> TASK ITEM
An exact repeat is needed of the lines from the one with "Given: Select Email Settings in sidebar" through the last line of the data below. Please omit the pictures.
**** RECORDED INFORMATION
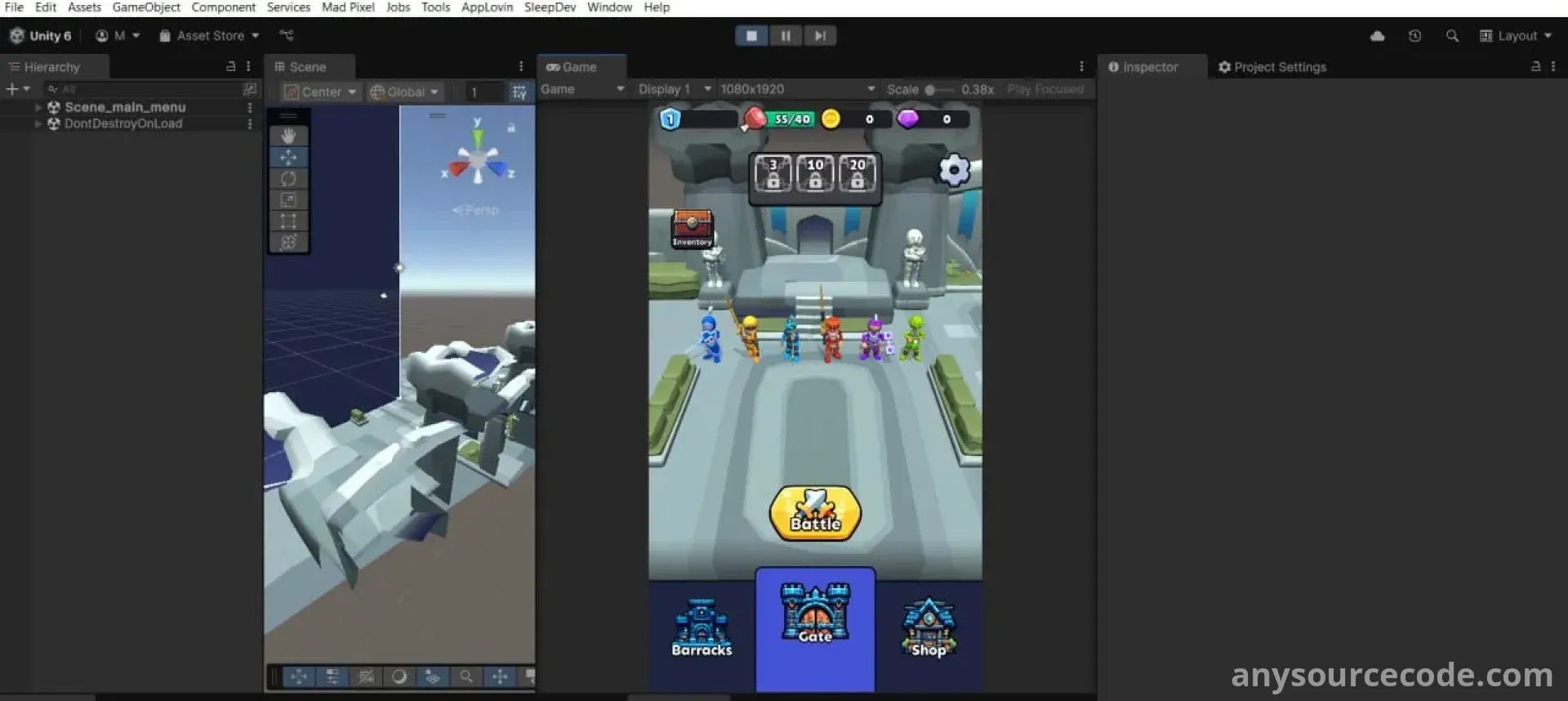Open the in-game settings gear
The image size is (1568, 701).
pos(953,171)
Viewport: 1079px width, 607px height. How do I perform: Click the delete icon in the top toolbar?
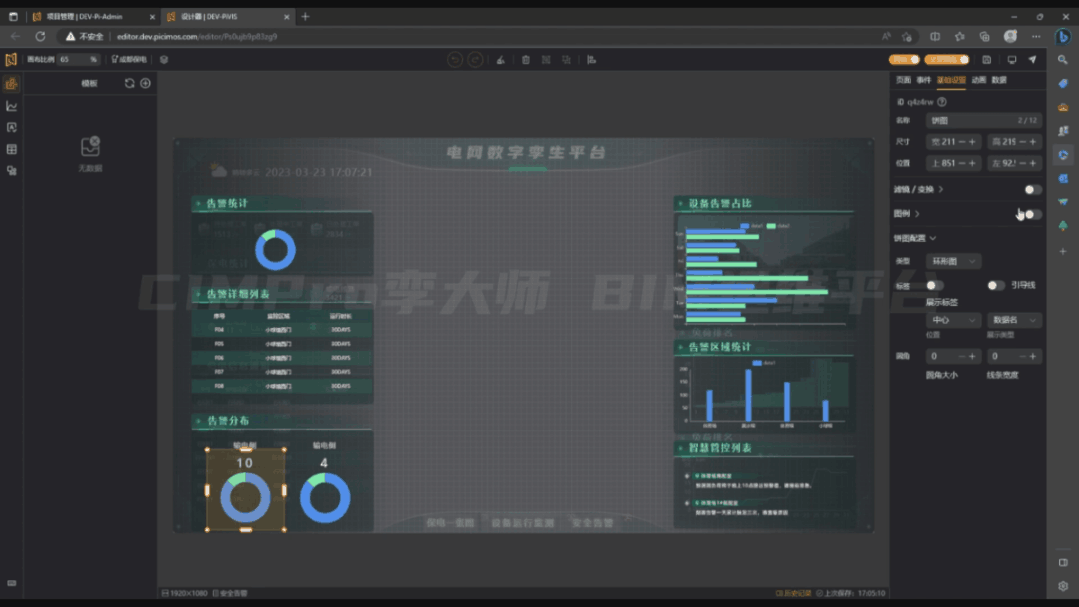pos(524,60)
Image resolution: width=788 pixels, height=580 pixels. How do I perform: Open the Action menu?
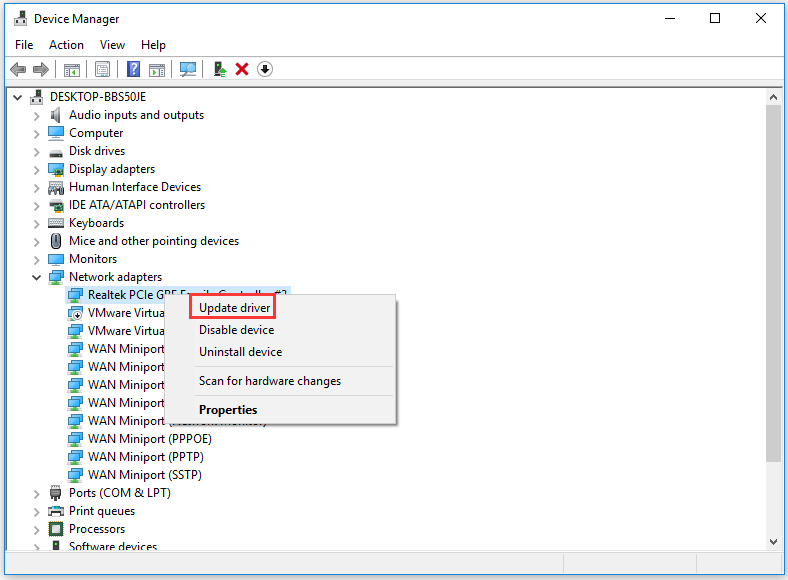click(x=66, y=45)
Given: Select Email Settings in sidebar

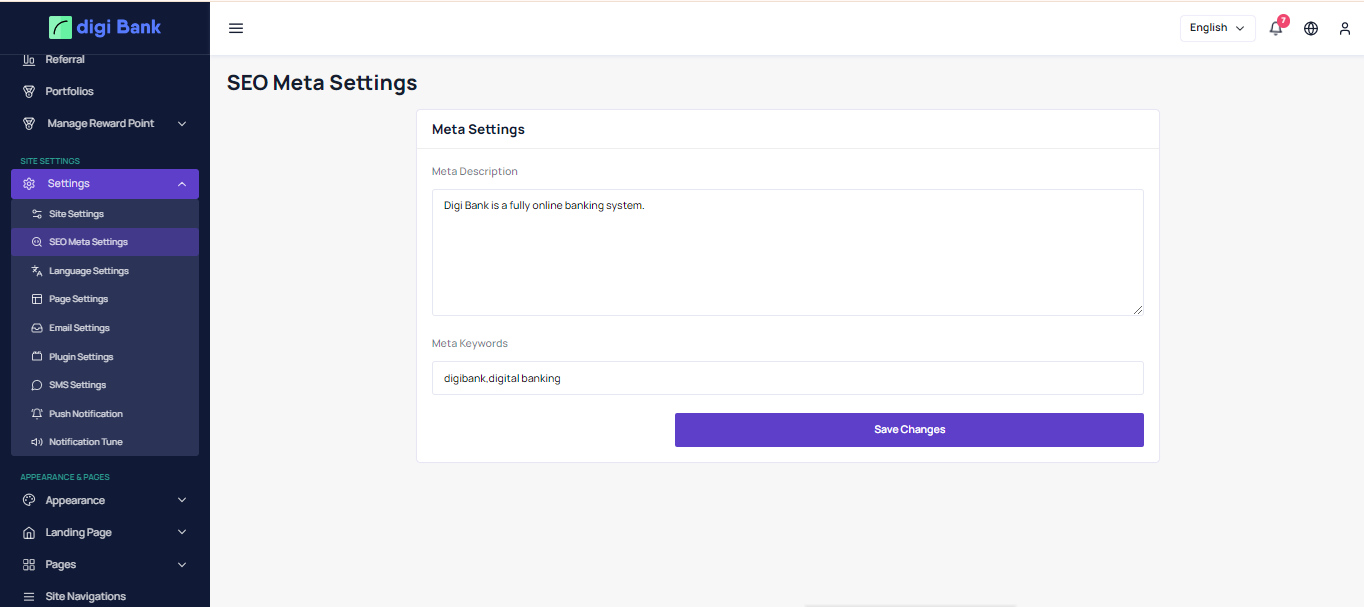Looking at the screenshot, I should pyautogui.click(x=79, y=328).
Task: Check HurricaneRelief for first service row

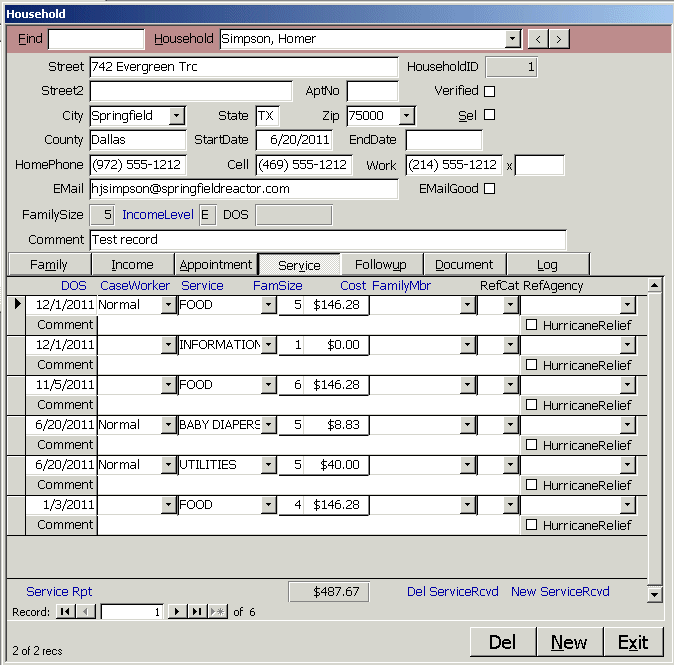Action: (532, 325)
********
> ANSWER AREA
Given: Select Email Settings in sidebar

Looking at the screenshot, I should pyautogui.click(x=79, y=328).
Task: Check HurricaneRelief for first service row

Action: (532, 325)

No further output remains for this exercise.